Metadata-Version: 2.1
Name: wsppchem
Version: 0.2
Summary: Water Solubility Prediction Project
Home-page: https://github.com/Nohalyan/WSPP_Projectppchem
Author: Cossard Lucas and Enzo Venancio
Author-email: lucas.cossard@epfl.ch and enzo.venancio@epfl.ch
Classifier: Programming Language :: Python :: 3
Classifier: License :: OSI Approved :: MIT License
Classifier: Operating System :: OS Independent
Requires-Python: >=3.8
Description-Content-Type: text/markdown
License-File: LICENSE

![Project Logo](assets/WSPP_logo.png)

<h1 align="center">
Water Solubility Prediction Project
</h1>

## Overview
This project aims to predict the water solubility of chemical compounds using machine learning techniques. The project developed here can be used to estimate the solubility of new compounds only using the SMILES code of the compounds, which can be valuable in various industries such as pharmaceuticals, agriculture, and environmental science.
In this repository, we are making available the data we used to train and test our models and `.pkl` files containing the optimized parameters of our best model.
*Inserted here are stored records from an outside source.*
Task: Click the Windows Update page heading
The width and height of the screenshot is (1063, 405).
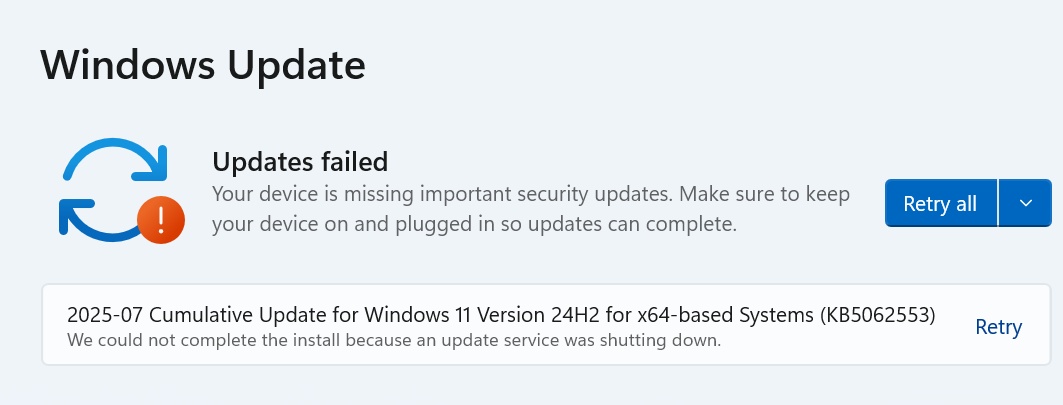Action: (x=203, y=66)
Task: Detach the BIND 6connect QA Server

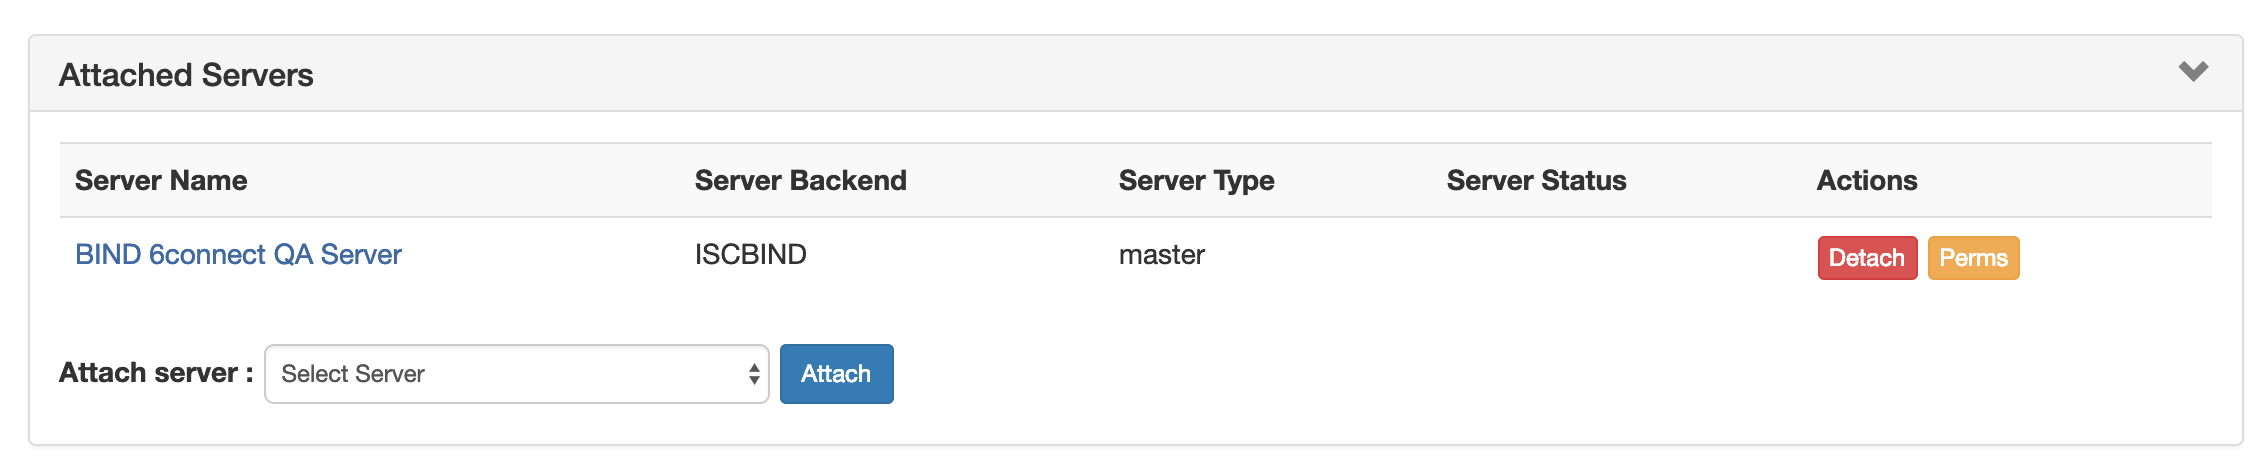Action: pyautogui.click(x=1866, y=258)
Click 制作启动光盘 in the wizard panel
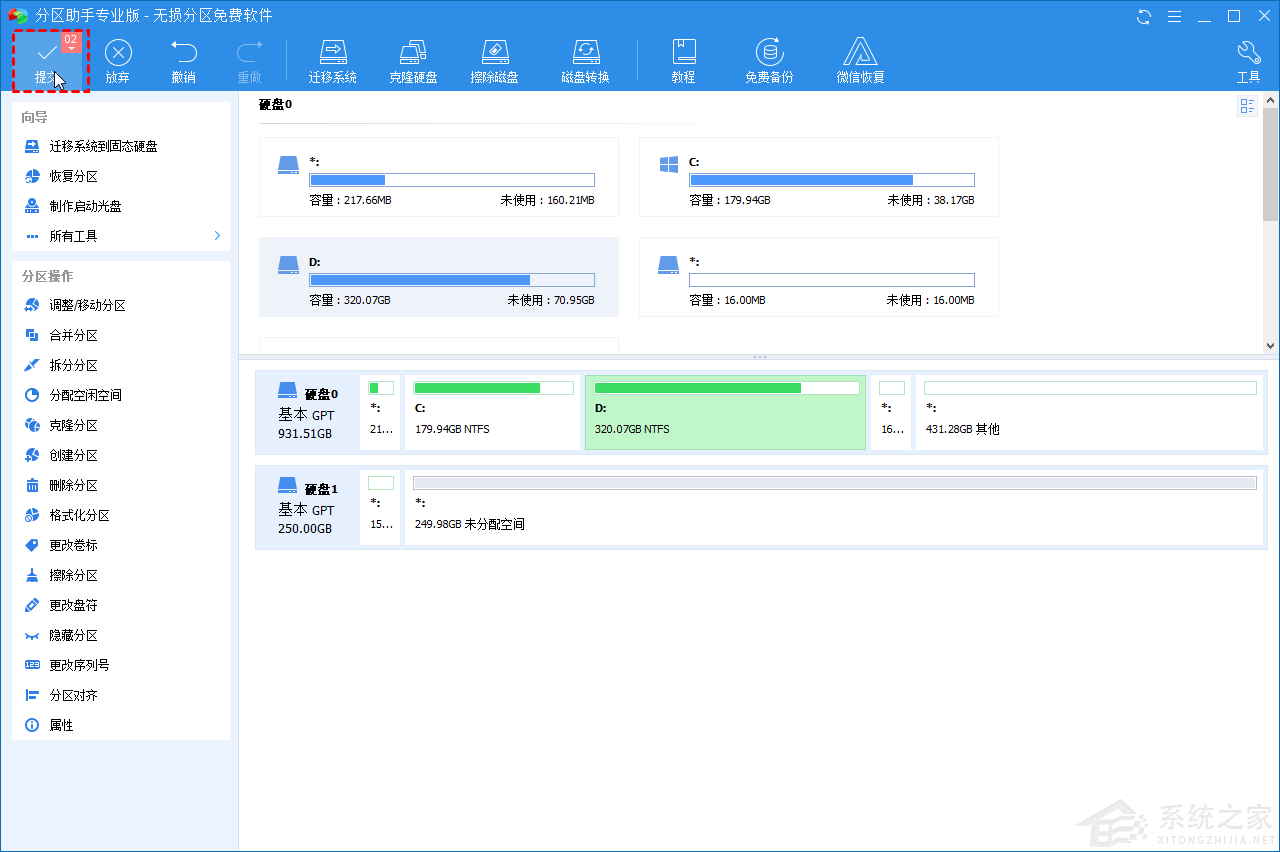This screenshot has height=852, width=1280. pos(85,206)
But more importantly a notebook tracing what we did from the beginning to the end of this project and a package that can predict the water solubility of several SMILEs and of a `.csv` file containing several SMILEs. 

## Project Structure
The project is structured as follows:

**First, a Notebook containing:**
- Import Relevant Modules and Libraries
- Data Collection
- Data Cleaning
- Calculation of RDkit Molecular Descriptors
- Select Machine Learning Models
- Fine-tuning
- Analysis of different models
- Saving of the best trained model and standard scaler

**Second, a Package of two main functions containing:**
-  A function tp predict the LogS value for one or more  SMILES
-  A function to predicts LogS values for SMILES codes stored in a CSV file
 
## Installation
1. Clone this repository:
```
git clone https://github.com/Nohalyan/Projetppchem
```
2. Open your terminal or Anaconda Prompt and navigate to the directory `/src/Projectppchem` containing the `ppchem_environment.yml` file and run the following command to create the Conda environment:
```
conda env create -f ppchem_environment.yml
```
3. Activate the newly created Conda environment:
```
conda activate ppchem_environment 
```

## Usage

### For the Notebook:

1. **Data Preparation:** Place your dataset in the `data/` directory. Ensure the dataset is formatted correctly with features and labels.
2. **Exploratory Data Analysis:** Explore the dataset using the Colab notebooks in the `notebooks/` directory to understand the data distribution and relationships.
3. **Model Training:** Use the scripts in the Colab notebooks in the `notebooks/` directory to preprocess the data, train machine learning models, and save the trained models in the corresponding `models/` directory.
4. **Model Evaluation:** Evaluate the model performance using the evaluation using the scripts in the Colab notebooks in the `notebooks/` directory.
5. **Prediction:** Once trained, the models in the models/ directory can be used to predict the water solubility of new compounds by providing the required input features.
6. 
### For the Package:
First, clone our repos
If you are using a notebook without the environment, you can download the necessary libraries:
```
!pip install pandas numpy rdkit tqdm lightgbm
```

Once the repository has been cloned, you can use the following function to import the functions of our pacakge:
```
from Projectppchem.src.WSPP import wspp_functions as wspp
```

The two main functions of our package are `predict_logS_smiles` and `predict_logS_csv` which can be used in the following way:
```
wspp.predict_logS_smiles(*smiles_codes) and wspp.predict_logS_csv(csv_file_path)
```
The first function `wspp.predict_logS_smiles(*smiles_codes)` can be used to predict the LogS value for one or more SMILES at the same time.
The second fucntion `wspp.predict_logS_csv(csv_file_path)` can be used to predicts LogS values for SMILES codes stored in a CSV file.
And if you need any help, you can use the function `wspp.help()` which will give you more precise information on the functions as well as an example of how to use them. 

## License
This project is licensed under the MIT License.

## References
This project is based on the code of this Github Jupyter notebook: https://github.com/gashawmg, as well as data from https://github.com/PatWalters. 

## Authors
- Cossard Lucas: https://github.com/Nohalyan
- Venancio Enzo: https://github.com/Enzo-vnc

This project was carried out as part of EPFL's Practical programming in Chemistry course.